Labor’s decision to not request a rehearing “reflects the usual calculus that rehearing is disfavored and rarely granted,” he added.
“Add in the quality of both the advocacy of the parties and the opinions of the panel, including the dissenting opinion of the Chief Judge, and this was not a compelling case for rehearing, even in light of its importance,” said Mr. Smith.
Because their motions were denied, AARP and the states are not parties to the lawsuit in the 5th Circuit. That means they will not be able to petition the Supreme Court to review the decision to vacate the rule.
But the Labor Department still can—it has until June 13 to do so. Mr. Walsh said he would be surprised if the Trump administration petitioned the Supreme Court.

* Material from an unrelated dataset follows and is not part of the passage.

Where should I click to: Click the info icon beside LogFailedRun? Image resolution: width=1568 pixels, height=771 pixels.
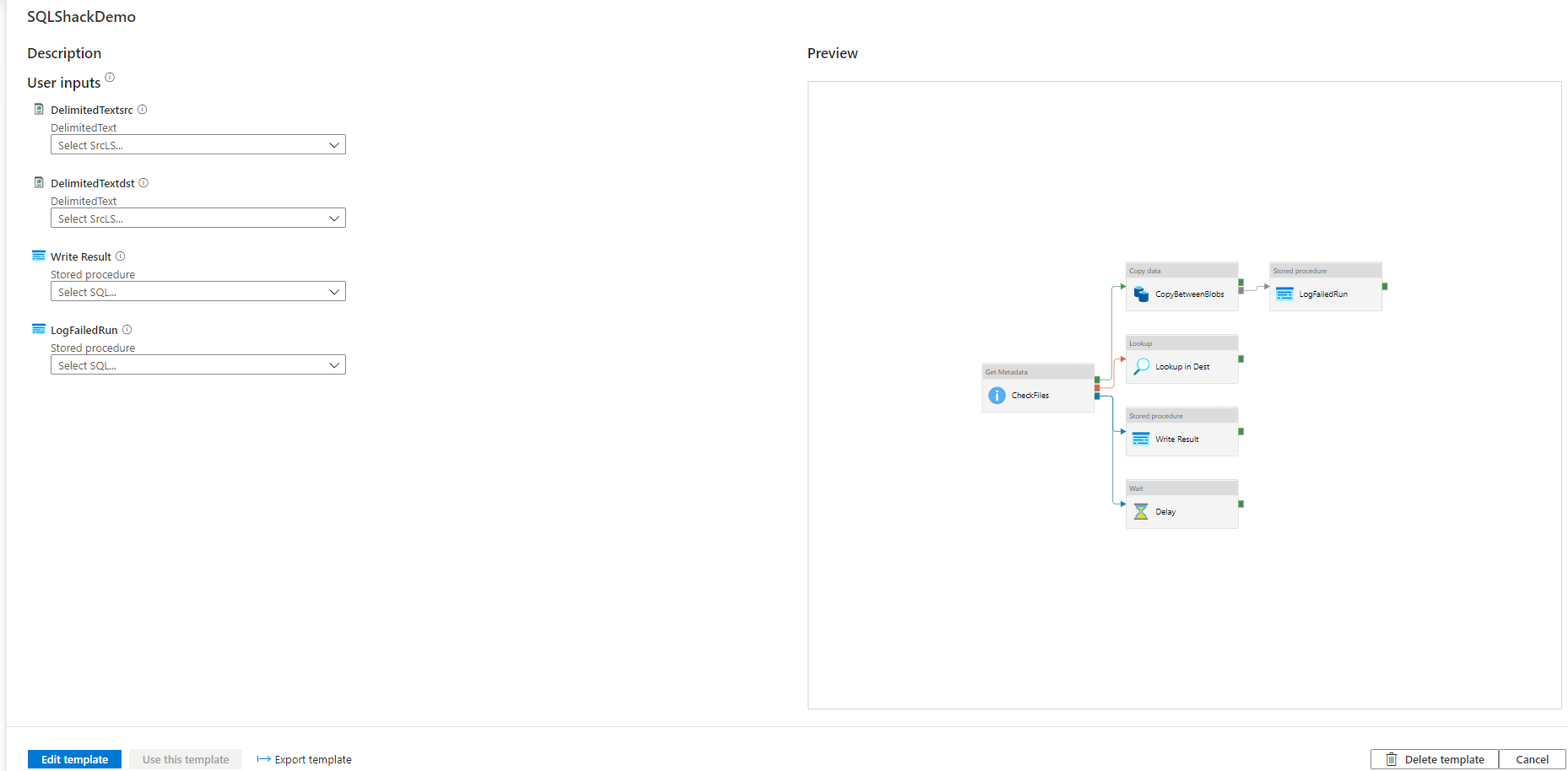(x=127, y=330)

The order denying intervention was issued by the same three-judge panel that issued the 2-to-1 decision vacating the fiduciary rule in March.
AARP and the states may have one last long-shot hand to play, said Mr. Walsh. They could petition the 5th Circuit to overturn the panel’s denial for intervention. But that move could be seen as frivolous by the Circuit Court, which could sanction the petitioning parties.
Labor’s fiduciary rule, finalized in April of 2016, was the culmination of a more than five-year effort to regulate a fiduciary standard of care for broker-dealer recommendations on 401(k) rollovers and all recommendations to qualified retirement accounts.
The rule survived lawsuits from the U.S. Chamber of Commerce and financial services and insurance industry lobby groups in three district courts, including the Northern District of Texas, which is in the 5th Circuit.
In spite of what appears to be the imminent death of the fiduciary rule, the effort by the Obama administration to address conflicts of interest on investment recommendations has heightened awareness of broker-dealer and insurance company standards among federal and state regulators, as well as with the investing public.
The Securities and Exchange Commission, state insurance commissioners, and several states are in the process of crafting higher standards on investment recommendations in the effort to protect consumers.
In February of 2017, President Trump ordered the Labor Department to review the Obama-era fiduciary rule, which was partially implemented in June of last year.
That review was scheduled for completion by July 2019. Now, it is unclear if the Labor Department will continue its review.
In the meantime, Mr. Walsh expects the Labor Department to issue transitional guidance in light of the rule being vacated.
Efforts at the state level to regulate a higher standard of care on investment recommendations may be galvanized, putting pressure on the SEC to follow through on its proposal to enhance broker-dealer requirements, said Mr. Walsh.
“The fiduciary rule is like the Hydra,” he added. “You cut off one head and two more pop up.”